- Breed: Thoroughbred
- Sire: Video Ranger
- Grandsire: Cox's Ridge
- Dam: Romantic Jet
- Damsire: Tri Jet
- Sex: Gelding
- Foaled: 1995
- Died: July 12, 2000
- Country: United States
- Breeder: Myung Kwon Cho
- Owner: Myung Kwon Cho
- Trainer: Myung Kwon Cho
- Earnings: $318,227

= Nationalore =

American Thoroughbred racehorse

Nationalore (1995–2000) was a black thoroughbred gelding who contended the 1998 Kentucky Derby, despite having won none of his previous fifteen races, a record number at the time. He broke down during a race in 2000 and was euthanized. In his career, he finished in second or third place fourteen times. Nationalore was racing's richest maiden (non-winning horse), with earnings of $318,227.

Nationalore was by Video Ranger (fourth in the 1990 Kentucky Derby) out of Romantic Jet. He was trained and bred by his owner, Myung Kwon Cho.

As a two-year-old, he ran ten races, finishing second twice. That year, his fourth race in 34 days, and his most lucrative result, was third place in the Grade I Breeders' Cup Juvenile, which earned him $120,000.

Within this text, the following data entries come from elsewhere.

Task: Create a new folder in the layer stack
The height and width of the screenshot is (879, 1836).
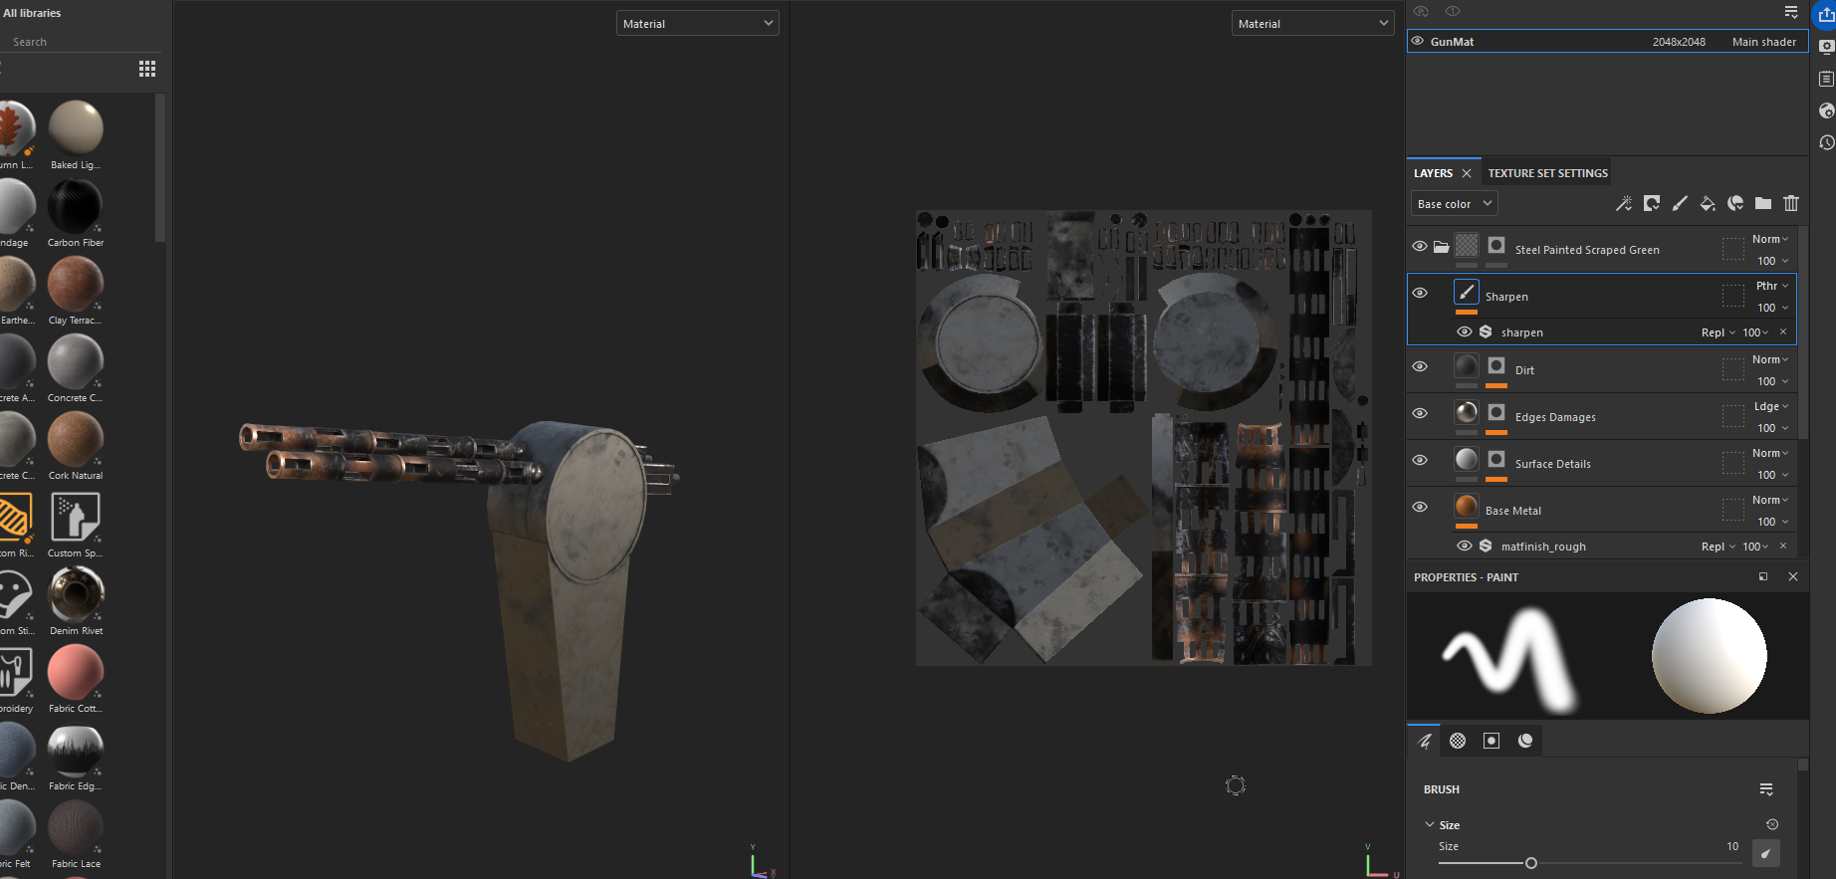Action: pyautogui.click(x=1763, y=204)
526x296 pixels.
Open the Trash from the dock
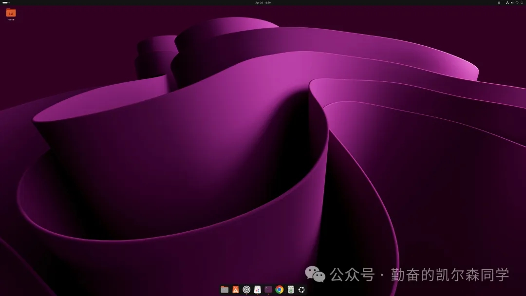tap(290, 289)
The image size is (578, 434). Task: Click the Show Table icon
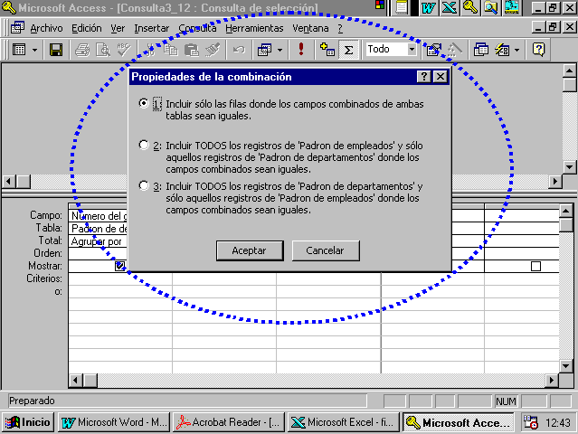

As a three-year-old, he was entered into the Kentucky Derby with career earnings of $283,767 from 15 races. Although Nationalore had won no races when he entered the Derby, he had earned more money than seven other starters in the race. Before the race, his assistant trainer, Rafael Martinez, said that Nationalore was better suited to distances longer than those in the races he had been running, and the Derby, being a quarter-mile longer, would suit him better. Nationalore went on to finish ninth from a field of 15 runners.

Nationalore was five years old when he was euthanized on 12 July 2000 after falling in a race at Hollywood Park and fracturing his shoulder. His final race was his 26th start.